Records provided:
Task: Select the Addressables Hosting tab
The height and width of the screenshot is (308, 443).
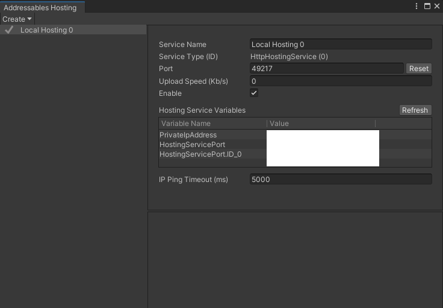Action: coord(40,8)
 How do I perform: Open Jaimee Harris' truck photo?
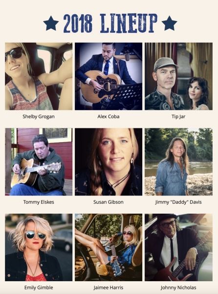(109, 247)
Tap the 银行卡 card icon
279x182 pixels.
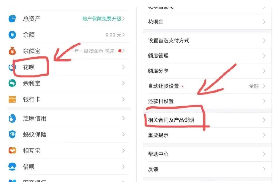12,99
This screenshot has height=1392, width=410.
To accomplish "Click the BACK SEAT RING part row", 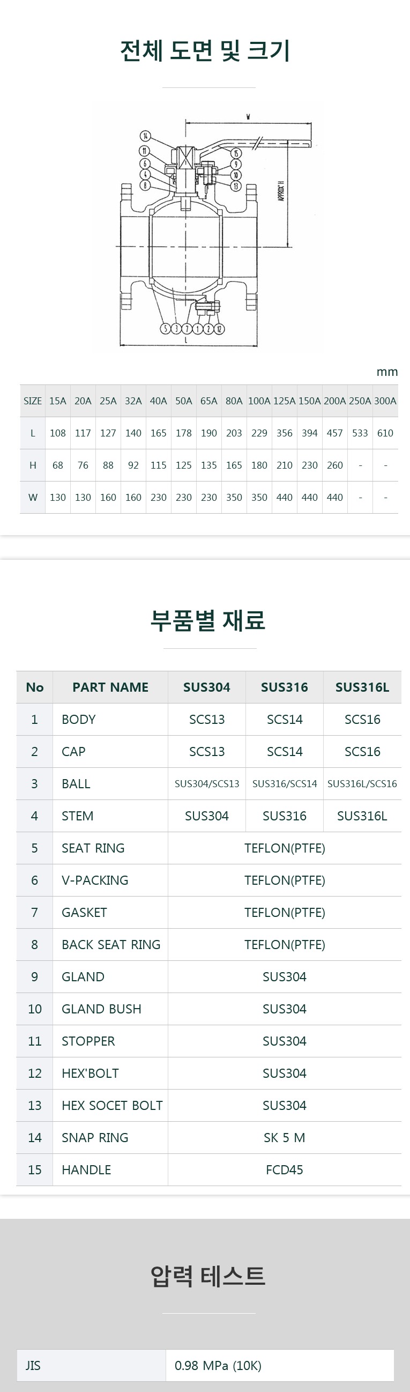I will pyautogui.click(x=111, y=944).
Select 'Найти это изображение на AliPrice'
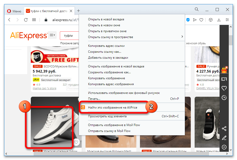237x160 pixels. [x=113, y=108]

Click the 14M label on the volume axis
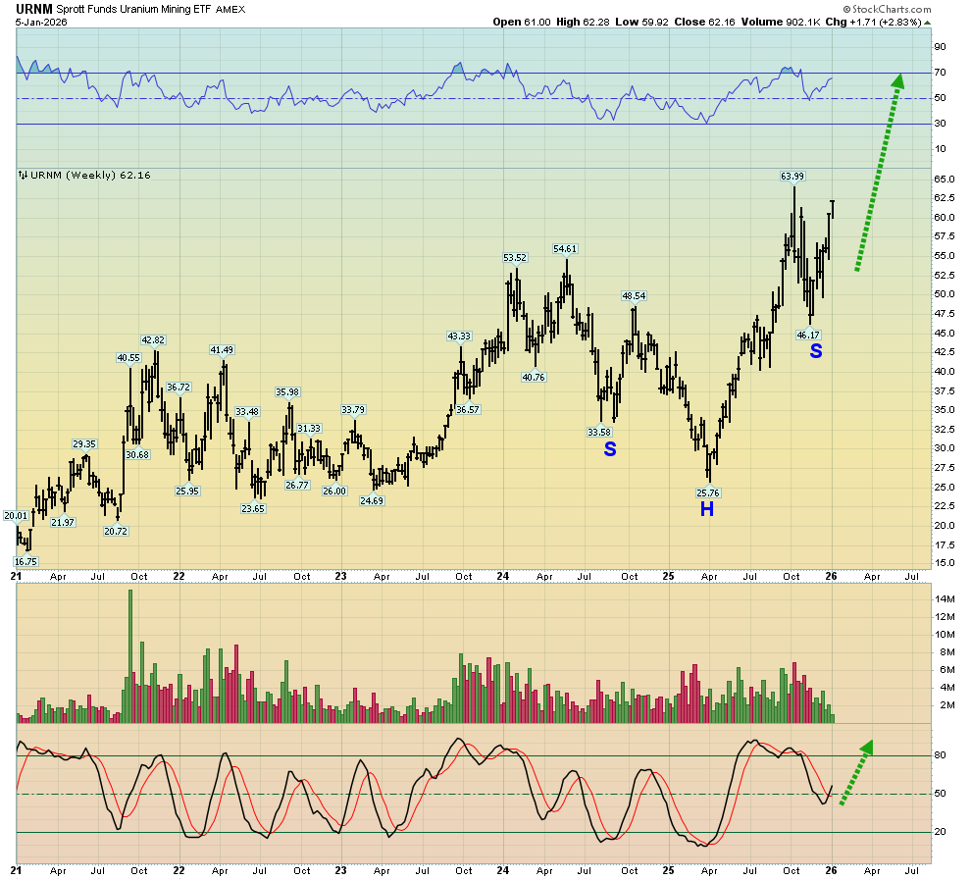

Required action:
Starting from the first line of the listing above, write out every line exactly through the one containing "This screenshot has height=1392, width=410.", and drop the pictures.

The completed task:
Task: Select the Addressables Hosting tab
The height and width of the screenshot is (308, 443).
Action: coord(40,8)
 How do I perform: Open Jaimee Harris' truck photo?
(109, 247)
Tap the 银行卡 card icon
279x182 pixels.
12,99
This screenshot has height=1392, width=410.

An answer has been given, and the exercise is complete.